Selectors discuss austerity backlash, volatility and liquidity issues
The latest roundup of fund selector views finds that volatility and liquidity issues are front and centre, particularly given the recent backlash against austerity delivered by voters in different European countries.
Austerity backlash fuelling volatility
Name: Tim Gardner
Company: Legal & General Multi Manager
How do you view voters’ reactions to austerity in Europe?
The increasing backlash against Europe’s drive for austerity is playing out at the election box. A clear example is the shift towards extremes in the first round of the French Presidential election, where the Far-Right National Front party picked up close to 20%.
Elsewhere, the recent collapse of the Dutch government, after its failure to agree on budget cuts, is further evidence of the rise in austerity fatigue. It raises doubts over whether even the ‘core’ countries can commit to such measures.
Perhaps these developments will result in the austerity advocates among Europe’s political elite waking up to the fact that austerity with no growth does not present a sustainable means of bringing down debt ratios over time.
Until credible plans are put in place to resolve the issues at the heart of the European sovereign debt crisis, market flare-ups and heightened volatility are unlikely to disappear.
Interesting but volatile
Name: Dirk Wiedemann
Title: Head of investments
Company: Rothschild Wealth Management
How do you view emerging market bonds?
Emerging market bonds are interesting, but volatile, and can be attractive for the medium term. We believe many currencies are well placed to strengthen against those of the advanced economies, as the underlying economic fundamentals are typically stronger.
Valuations should be supported by lower or stable interest rates, and by international capital flows seeking positive real returns. But we expect this asset class to remain volatile.
Emerging currencies are far from a safe haven, and a long way from becoming substitute reserve currencies. In addition, they are likely to continue to suffer during periods when investors globally become more risk averse. This is particularly true in South Africa, Turkey and Hungary, which rely on external financing.
Investing in managers
Name: François Buclez
Title: Founding partner and CIO
Company: Cube Capital
Why do you take a top-down view of the world when allocating between hedge fund strategies?
Yes, we are very top-down in terms of allocation, and we express our views by investing in managers. We move our exposure to different asset classes, regions, strategies and through to managers – quite aggressively.

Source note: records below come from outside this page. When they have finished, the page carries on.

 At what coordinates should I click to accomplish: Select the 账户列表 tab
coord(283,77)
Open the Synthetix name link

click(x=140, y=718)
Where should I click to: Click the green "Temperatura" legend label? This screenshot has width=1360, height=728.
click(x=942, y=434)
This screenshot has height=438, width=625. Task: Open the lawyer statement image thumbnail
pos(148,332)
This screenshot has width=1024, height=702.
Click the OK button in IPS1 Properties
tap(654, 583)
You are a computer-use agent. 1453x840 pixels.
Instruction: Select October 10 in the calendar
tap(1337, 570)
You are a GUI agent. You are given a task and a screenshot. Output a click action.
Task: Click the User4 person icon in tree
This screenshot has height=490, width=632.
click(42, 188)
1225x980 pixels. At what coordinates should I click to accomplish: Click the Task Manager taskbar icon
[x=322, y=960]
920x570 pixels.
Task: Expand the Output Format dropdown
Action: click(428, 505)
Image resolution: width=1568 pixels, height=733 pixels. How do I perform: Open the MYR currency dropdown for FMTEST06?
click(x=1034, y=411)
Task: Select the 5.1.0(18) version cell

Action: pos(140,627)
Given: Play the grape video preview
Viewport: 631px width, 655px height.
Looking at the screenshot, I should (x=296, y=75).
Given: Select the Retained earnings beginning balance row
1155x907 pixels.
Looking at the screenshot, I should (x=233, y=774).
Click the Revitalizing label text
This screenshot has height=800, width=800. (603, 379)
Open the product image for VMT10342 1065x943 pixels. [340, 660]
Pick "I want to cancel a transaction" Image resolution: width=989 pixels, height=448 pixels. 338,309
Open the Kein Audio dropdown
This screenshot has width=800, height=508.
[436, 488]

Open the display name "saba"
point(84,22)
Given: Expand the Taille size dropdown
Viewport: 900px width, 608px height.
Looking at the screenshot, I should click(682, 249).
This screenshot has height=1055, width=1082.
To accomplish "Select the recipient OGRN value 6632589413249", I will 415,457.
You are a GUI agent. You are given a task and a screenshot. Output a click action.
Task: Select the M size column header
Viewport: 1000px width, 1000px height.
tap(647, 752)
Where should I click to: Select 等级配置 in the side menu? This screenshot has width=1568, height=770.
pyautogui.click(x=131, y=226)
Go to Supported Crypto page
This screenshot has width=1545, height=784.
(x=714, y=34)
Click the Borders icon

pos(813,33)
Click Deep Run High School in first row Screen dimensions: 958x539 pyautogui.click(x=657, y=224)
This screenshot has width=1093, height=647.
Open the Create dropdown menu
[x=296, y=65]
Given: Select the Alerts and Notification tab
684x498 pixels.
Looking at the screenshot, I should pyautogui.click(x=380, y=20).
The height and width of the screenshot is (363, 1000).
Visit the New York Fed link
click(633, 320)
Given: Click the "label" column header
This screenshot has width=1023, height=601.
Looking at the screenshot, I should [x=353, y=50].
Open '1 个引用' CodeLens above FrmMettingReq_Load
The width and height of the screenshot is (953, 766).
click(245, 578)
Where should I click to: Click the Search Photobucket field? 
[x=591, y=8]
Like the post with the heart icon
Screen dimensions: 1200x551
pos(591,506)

When there is an inflexion point in the environment, we tend to switch 60% to 70% of the exposure we have.
When we remain in the same environment, we may tweak the fund of funds at the margins, maybe shifting 15% or 20% of the portfolio. At present, we do not have a lot of equity exposure – about 20% – but when we do like equities, you still will not find us in global equity long/short managers. It will be more the sector specialists.
We may think, for example, there is a specific argument for investing in healthcare or technology.